Your instructions: Copy the records from the line containing "Open three-dot menu" through the line containing "I will 444,36." exactly as they appear, including both of those lines.

* * * *

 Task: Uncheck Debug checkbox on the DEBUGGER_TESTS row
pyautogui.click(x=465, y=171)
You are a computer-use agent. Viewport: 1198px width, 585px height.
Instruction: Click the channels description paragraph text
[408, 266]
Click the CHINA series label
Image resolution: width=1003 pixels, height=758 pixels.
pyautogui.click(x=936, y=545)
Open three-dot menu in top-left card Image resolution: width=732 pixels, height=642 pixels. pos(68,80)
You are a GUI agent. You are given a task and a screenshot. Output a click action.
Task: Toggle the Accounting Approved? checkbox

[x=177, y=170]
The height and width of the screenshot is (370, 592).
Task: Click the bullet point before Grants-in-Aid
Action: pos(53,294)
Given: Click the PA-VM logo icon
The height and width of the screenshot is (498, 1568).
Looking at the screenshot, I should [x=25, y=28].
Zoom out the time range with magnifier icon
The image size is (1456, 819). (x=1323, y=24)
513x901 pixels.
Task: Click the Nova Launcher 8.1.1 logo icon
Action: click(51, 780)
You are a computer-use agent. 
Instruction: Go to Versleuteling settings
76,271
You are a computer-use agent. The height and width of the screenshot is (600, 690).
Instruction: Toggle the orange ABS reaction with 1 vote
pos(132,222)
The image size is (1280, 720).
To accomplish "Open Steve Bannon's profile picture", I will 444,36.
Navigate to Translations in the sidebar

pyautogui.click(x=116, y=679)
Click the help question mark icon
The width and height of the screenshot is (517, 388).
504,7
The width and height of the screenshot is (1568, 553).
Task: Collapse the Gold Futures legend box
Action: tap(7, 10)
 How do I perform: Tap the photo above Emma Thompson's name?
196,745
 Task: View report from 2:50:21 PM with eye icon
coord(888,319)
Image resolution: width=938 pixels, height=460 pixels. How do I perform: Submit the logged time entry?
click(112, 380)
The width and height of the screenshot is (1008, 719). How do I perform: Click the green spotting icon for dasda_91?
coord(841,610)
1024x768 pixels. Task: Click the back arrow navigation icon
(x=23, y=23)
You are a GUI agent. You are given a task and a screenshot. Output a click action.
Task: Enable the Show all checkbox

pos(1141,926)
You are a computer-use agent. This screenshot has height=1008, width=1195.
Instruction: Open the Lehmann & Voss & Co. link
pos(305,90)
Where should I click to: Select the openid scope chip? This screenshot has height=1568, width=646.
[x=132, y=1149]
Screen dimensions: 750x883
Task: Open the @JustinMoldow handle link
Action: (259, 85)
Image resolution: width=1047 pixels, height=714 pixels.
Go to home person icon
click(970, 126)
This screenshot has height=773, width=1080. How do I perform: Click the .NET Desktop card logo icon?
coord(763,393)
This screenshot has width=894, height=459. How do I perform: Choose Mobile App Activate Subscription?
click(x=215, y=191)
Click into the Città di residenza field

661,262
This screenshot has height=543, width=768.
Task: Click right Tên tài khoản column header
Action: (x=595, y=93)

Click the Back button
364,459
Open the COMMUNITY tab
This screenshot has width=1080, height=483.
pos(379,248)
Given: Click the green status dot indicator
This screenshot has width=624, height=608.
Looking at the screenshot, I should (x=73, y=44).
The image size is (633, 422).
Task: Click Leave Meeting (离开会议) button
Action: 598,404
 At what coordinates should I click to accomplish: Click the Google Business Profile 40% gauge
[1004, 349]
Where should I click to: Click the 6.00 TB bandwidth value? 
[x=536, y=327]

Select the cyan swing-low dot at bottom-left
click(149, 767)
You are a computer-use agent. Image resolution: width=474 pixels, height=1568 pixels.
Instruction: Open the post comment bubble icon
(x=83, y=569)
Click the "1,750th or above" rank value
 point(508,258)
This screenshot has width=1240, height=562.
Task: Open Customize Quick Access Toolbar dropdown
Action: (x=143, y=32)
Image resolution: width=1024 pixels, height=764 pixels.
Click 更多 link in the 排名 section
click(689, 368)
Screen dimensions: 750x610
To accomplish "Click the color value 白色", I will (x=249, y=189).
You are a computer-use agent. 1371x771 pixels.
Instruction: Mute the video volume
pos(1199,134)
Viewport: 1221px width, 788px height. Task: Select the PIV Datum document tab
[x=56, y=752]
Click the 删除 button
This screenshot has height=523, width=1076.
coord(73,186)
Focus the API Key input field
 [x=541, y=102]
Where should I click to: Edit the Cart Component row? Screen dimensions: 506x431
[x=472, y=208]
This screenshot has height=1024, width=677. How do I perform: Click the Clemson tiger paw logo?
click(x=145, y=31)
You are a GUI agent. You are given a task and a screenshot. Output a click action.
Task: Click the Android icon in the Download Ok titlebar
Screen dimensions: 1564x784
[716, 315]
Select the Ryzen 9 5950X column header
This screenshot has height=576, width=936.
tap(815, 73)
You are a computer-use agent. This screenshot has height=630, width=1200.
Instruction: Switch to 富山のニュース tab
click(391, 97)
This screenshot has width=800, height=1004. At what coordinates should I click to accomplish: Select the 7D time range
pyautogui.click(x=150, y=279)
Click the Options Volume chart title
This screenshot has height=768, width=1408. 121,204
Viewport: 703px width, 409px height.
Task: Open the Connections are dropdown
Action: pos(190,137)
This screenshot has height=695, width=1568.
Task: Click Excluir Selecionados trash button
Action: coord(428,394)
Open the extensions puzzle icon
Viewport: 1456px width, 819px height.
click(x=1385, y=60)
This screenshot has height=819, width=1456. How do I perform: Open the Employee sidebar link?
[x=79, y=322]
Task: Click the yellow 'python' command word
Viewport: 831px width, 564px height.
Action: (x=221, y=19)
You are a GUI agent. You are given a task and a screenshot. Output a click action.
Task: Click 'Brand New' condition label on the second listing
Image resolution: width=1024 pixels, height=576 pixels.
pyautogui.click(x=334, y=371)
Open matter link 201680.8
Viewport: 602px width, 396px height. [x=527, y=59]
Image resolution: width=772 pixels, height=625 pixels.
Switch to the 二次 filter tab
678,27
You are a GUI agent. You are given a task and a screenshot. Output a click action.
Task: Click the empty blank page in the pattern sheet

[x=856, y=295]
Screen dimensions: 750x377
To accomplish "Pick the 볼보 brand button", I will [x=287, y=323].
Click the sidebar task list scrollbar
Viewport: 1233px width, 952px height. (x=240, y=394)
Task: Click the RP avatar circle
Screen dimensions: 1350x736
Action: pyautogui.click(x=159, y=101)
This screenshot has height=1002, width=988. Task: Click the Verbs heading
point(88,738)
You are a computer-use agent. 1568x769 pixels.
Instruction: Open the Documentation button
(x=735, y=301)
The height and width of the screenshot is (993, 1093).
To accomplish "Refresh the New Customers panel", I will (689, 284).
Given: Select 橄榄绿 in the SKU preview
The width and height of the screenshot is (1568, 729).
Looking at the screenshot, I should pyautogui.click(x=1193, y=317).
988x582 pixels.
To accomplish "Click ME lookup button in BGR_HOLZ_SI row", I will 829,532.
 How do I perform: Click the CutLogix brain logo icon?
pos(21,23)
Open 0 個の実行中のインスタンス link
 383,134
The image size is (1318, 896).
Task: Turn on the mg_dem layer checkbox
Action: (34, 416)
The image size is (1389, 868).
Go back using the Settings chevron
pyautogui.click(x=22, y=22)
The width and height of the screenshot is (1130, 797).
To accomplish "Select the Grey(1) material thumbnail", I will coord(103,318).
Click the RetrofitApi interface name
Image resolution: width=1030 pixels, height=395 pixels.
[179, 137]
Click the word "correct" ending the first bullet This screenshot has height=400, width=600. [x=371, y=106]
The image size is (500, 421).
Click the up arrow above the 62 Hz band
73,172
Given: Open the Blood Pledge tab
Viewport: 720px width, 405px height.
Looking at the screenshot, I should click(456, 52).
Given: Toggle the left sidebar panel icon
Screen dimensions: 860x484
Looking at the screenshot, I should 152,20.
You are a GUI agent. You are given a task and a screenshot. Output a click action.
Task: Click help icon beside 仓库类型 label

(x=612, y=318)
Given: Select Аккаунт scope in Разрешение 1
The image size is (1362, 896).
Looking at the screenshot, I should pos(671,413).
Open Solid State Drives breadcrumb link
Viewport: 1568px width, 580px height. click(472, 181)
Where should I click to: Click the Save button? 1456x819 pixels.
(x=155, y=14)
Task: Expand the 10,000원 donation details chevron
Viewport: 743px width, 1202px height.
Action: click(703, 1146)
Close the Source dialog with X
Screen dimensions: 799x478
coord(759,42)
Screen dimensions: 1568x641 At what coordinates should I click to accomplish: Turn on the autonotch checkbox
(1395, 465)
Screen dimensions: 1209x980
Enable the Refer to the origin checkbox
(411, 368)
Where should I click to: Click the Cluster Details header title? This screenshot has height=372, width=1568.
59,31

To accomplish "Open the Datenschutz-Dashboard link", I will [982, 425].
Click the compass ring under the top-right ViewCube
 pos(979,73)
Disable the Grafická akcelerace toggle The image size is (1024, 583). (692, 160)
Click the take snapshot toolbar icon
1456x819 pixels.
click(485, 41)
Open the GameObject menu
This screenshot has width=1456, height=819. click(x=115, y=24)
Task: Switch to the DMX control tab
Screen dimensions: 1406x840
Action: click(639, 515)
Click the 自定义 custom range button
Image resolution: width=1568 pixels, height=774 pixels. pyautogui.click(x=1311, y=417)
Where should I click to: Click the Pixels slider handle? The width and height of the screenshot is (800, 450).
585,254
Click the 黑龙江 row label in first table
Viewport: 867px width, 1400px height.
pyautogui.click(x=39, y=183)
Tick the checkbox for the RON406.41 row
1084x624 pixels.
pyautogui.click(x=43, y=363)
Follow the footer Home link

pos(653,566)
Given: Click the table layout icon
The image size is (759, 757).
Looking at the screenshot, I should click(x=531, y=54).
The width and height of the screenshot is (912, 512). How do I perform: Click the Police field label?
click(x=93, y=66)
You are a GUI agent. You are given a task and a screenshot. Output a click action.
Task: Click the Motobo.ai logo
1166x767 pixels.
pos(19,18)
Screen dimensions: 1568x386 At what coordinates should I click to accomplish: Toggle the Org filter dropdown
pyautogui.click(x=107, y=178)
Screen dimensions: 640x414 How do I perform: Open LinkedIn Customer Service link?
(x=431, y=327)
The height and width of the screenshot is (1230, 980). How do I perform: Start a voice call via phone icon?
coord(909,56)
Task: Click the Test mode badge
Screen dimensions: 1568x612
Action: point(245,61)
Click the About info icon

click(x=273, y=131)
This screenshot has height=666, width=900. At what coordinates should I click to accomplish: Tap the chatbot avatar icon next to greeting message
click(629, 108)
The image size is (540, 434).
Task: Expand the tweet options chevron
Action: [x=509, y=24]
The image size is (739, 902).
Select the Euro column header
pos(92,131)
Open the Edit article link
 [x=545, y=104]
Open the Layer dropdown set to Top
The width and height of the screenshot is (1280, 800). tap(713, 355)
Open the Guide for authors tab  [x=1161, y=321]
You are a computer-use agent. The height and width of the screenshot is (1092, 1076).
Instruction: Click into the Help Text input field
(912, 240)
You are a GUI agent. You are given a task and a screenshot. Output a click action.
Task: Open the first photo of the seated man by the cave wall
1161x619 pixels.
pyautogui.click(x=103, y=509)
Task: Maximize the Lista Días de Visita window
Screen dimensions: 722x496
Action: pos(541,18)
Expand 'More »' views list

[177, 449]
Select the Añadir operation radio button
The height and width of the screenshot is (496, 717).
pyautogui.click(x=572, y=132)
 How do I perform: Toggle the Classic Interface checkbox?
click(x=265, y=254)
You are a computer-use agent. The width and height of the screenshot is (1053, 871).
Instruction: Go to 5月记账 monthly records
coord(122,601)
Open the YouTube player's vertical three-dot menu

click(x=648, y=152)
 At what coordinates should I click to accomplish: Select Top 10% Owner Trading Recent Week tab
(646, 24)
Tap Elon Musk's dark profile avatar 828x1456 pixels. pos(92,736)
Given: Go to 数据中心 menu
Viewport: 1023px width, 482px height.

* * * *

Answer in full:
Open three-dot menu in top-left card Image resolution: width=732 pixels, height=642 pixels. pos(68,80)
You are a GUI agent. You are given a task and a screenshot. Output a click action.
Task: Toggle the Accounting Approved? checkbox

[x=177, y=170]
The height and width of the screenshot is (370, 592).
Task: Click the bullet point before Grants-in-Aid
Action: pos(53,294)
Given: Click the PA-VM logo icon
The height and width of the screenshot is (498, 1568).
Looking at the screenshot, I should [x=25, y=28].
Zoom out the time range with magnifier icon
The image size is (1456, 819). (x=1323, y=24)
513x901 pixels.
Task: Click the Nova Launcher 8.1.1 logo icon
Action: click(51, 780)
You are a computer-use agent. 
Instruction: Go to Versleuteling settings
76,271
You are a computer-use agent. The height and width of the screenshot is (600, 690).
Instruction: Toggle the orange ABS reaction with 1 vote
pos(132,222)
The image size is (1280, 720).
To accomplish "Open Steve Bannon's profile picture", I will 444,36.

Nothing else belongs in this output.